REQUIREMENT:
Restate the records below word for word.

TASK INPUT:
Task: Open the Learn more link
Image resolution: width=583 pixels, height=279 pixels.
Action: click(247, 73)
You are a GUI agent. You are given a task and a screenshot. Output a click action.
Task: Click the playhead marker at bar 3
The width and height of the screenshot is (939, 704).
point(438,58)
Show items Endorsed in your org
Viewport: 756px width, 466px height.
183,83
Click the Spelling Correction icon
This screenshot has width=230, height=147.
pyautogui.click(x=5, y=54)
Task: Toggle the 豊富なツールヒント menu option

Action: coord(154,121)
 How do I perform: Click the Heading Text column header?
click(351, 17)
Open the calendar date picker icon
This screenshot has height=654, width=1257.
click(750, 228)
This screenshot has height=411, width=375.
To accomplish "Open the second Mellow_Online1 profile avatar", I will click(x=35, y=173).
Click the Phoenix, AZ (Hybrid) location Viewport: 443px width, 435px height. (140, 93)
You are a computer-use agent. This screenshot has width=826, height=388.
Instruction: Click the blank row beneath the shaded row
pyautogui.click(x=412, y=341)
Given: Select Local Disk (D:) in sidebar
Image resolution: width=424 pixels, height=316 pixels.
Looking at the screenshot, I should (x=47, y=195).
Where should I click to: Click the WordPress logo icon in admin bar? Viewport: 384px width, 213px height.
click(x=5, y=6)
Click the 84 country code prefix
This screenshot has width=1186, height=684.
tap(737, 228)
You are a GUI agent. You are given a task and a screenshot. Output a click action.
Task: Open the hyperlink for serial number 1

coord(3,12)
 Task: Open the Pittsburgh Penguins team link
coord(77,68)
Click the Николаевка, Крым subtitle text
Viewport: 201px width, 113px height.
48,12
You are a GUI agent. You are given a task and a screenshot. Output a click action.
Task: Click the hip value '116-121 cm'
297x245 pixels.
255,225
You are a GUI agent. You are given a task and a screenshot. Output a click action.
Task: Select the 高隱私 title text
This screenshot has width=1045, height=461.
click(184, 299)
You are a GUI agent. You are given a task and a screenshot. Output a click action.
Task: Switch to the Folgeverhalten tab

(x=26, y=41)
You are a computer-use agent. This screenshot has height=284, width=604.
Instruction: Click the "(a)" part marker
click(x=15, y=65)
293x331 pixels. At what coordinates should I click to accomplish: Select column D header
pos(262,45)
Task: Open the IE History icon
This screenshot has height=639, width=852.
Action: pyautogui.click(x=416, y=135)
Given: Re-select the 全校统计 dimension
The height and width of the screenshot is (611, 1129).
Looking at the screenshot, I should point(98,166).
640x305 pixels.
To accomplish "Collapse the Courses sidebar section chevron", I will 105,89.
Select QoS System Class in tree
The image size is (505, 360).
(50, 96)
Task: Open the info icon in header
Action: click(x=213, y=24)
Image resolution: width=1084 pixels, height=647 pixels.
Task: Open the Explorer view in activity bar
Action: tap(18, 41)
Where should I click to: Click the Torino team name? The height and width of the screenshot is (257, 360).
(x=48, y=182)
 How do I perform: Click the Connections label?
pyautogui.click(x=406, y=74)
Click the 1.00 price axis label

YOUR RESPONSE:
Task: Open the Learn more link
Image resolution: width=583 pixels, height=279 pixels.
Action: click(247, 73)
You are a GUI agent. You are given a task and a screenshot. Output a click action.
Task: Click the playhead marker at bar 3
The width and height of the screenshot is (939, 704).
point(438,58)
Show items Endorsed in your org
Viewport: 756px width, 466px height.
183,83
Click the Spelling Correction icon
This screenshot has width=230, height=147.
pyautogui.click(x=5, y=54)
Task: Toggle the 豊富なツールヒント menu option

Action: coord(154,121)
 How do I perform: Click the Heading Text column header?
click(351, 17)
Open the calendar date picker icon
This screenshot has height=654, width=1257.
click(750, 228)
This screenshot has height=411, width=375.
To accomplish "Open the second Mellow_Online1 profile avatar", I will click(x=35, y=173).
Click the Phoenix, AZ (Hybrid) location Viewport: 443px width, 435px height. (140, 93)
You are a computer-use agent. This screenshot has width=826, height=388.
Instruction: Click the blank row beneath the shaded row
pyautogui.click(x=412, y=341)
Given: Select Local Disk (D:) in sidebar
Image resolution: width=424 pixels, height=316 pixels.
Looking at the screenshot, I should (x=47, y=195).
Where should I click to: Click the WordPress logo icon in admin bar? Viewport: 384px width, 213px height.
click(x=5, y=6)
Click the 84 country code prefix
This screenshot has width=1186, height=684.
tap(737, 228)
You are a GUI agent. You are given a task and a screenshot. Output a click action.
Task: Open the hyperlink for serial number 1

coord(3,12)
 Task: Open the Pittsburgh Penguins team link
coord(77,68)
Click the Николаевка, Крым subtitle text
Viewport: 201px width, 113px height.
48,12
You are a GUI agent. You are given a task and a screenshot. Output a click action.
Task: Click the hip value '116-121 cm'
297x245 pixels.
255,225
You are a GUI agent. You are given a task and a screenshot. Output a click action.
Task: Select the 高隱私 title text
This screenshot has width=1045, height=461.
click(184, 299)
You are a GUI agent. You are given a task and a screenshot. Output a click action.
Task: Switch to the Folgeverhalten tab

(x=26, y=41)
You are a computer-use agent. This screenshot has height=284, width=604.
Instruction: Click the "(a)" part marker
click(x=15, y=65)
293x331 pixels. At what coordinates should I click to accomplish: Select column D header
pos(262,45)
Task: Open the IE History icon
This screenshot has height=639, width=852.
Action: pyautogui.click(x=416, y=135)
Given: Re-select the 全校统计 dimension
The height and width of the screenshot is (611, 1129).
Looking at the screenshot, I should point(98,166).
640x305 pixels.
To accomplish "Collapse the Courses sidebar section chevron", I will 105,89.
Select QoS System Class in tree
The image size is (505, 360).
(50, 96)
Task: Open the info icon in header
Action: click(x=213, y=24)
Image resolution: width=1084 pixels, height=647 pixels.
Task: Open the Explorer view in activity bar
Action: tap(18, 41)
Where should I click to: Click the Torino team name? The height and width of the screenshot is (257, 360).
(x=48, y=182)
 How do I perform: Click the Connections label?
pyautogui.click(x=406, y=74)
Click the 1.00 price axis label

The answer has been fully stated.